Early transmitral flow (MiF) patterns depend strongly on the rate of fall of measured left ventricular pressure (Pm) determined by both the active decay of pressure (Pa) due to myocardial relaxation and the increase in pressure due to stretch of passive elements during filling (Pp). This study was designed to uncouple passive forces from deactivation in order to reveal the instantaneous rate and duration of myocardial relaxation. We assumed a parallel combination of passive and active elements: Pm(t,V) = Pa(t) + Pp(V), with no constraints on the form of Pa(t), where t is time and V is ventricular volume.

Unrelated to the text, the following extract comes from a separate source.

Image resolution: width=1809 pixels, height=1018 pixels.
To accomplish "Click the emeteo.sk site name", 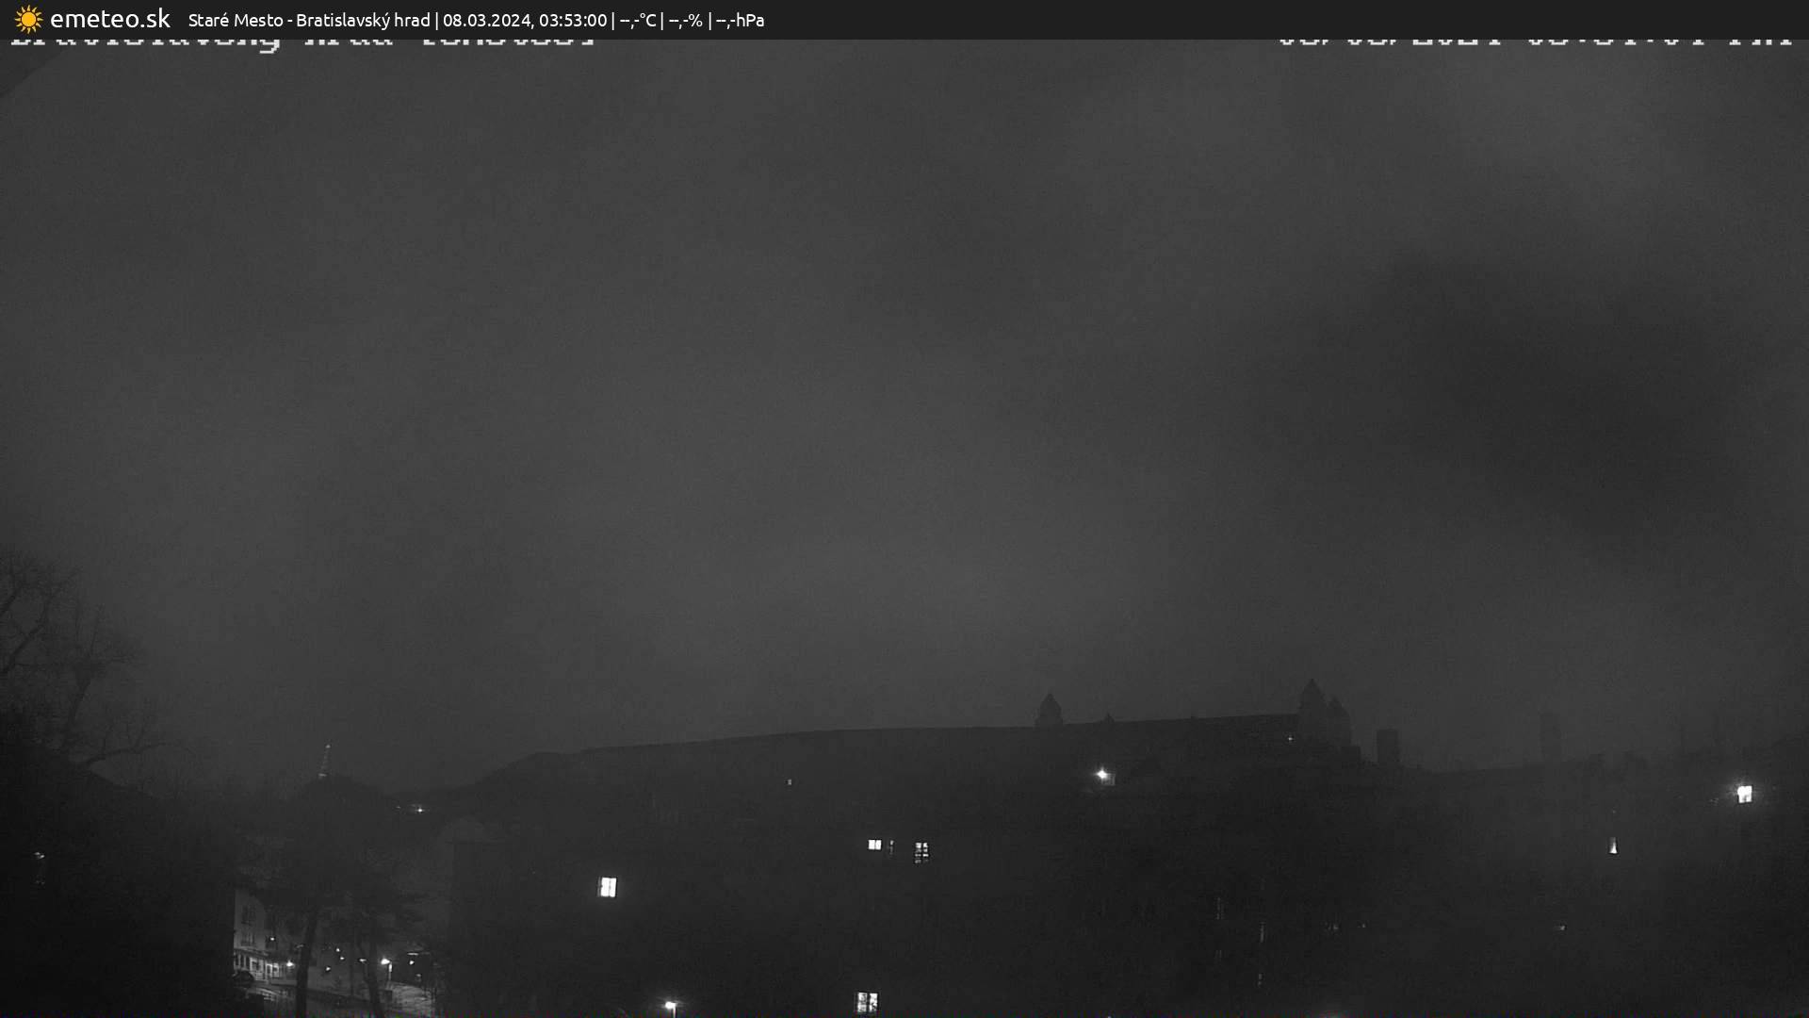I will (110, 20).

Pp(V) was determined by a retrospective analysis of data obtained in 11 anesthetized dogs instrumented for volume clamping with a remote-controlled mitral valve, with left atrial and left ventricular micromanometers, and with an electromagnetic probe to measure MiF. The passive pressure-volume relation (both positive and negative portions) was determined by clamping at end-systolic volume or after various filling volumes, and fit to logarithmic functions. Pp(t) was then calculated from Pp(V) and V(t) (integral of MiF). Time to end relaxation (Ter) was defined as time when Pa = 0. During isovolumic relaxation, when dPp/dt = 0, dPm/dt is equal to the relaxation rate, dPa/dt. In completely isovolumic relaxations, asymptote P infinity = -7 +/- 6 mm Hg (thus, Pa is 7 mm Hg greater than Pm) and Ter = 40 +/- 15 msec, compared with 175 +/- 53 msec during normal filling. In high versus low inotropic state, Pa at the beginning of filling was greater (18.1 +/- 6.1 vs. 12.2 +/- 3.9 mm Hg), and Ter was shorter (170 +/- 42 vs. 228 +/- 43 msec). Active pressure Pa(t) during filling is not an exponential function, and at any time, it was always greater after filling than in nonfilling beats, which indicates an increase in the relaxation duration. We conclude that myocardial relaxation is modulated by filling, which slows its rate and increases its duration, and is therefore a function of both ventricular volume and time. Such a mechanism may have an important role in regulating the diastolic pressure-volume relation.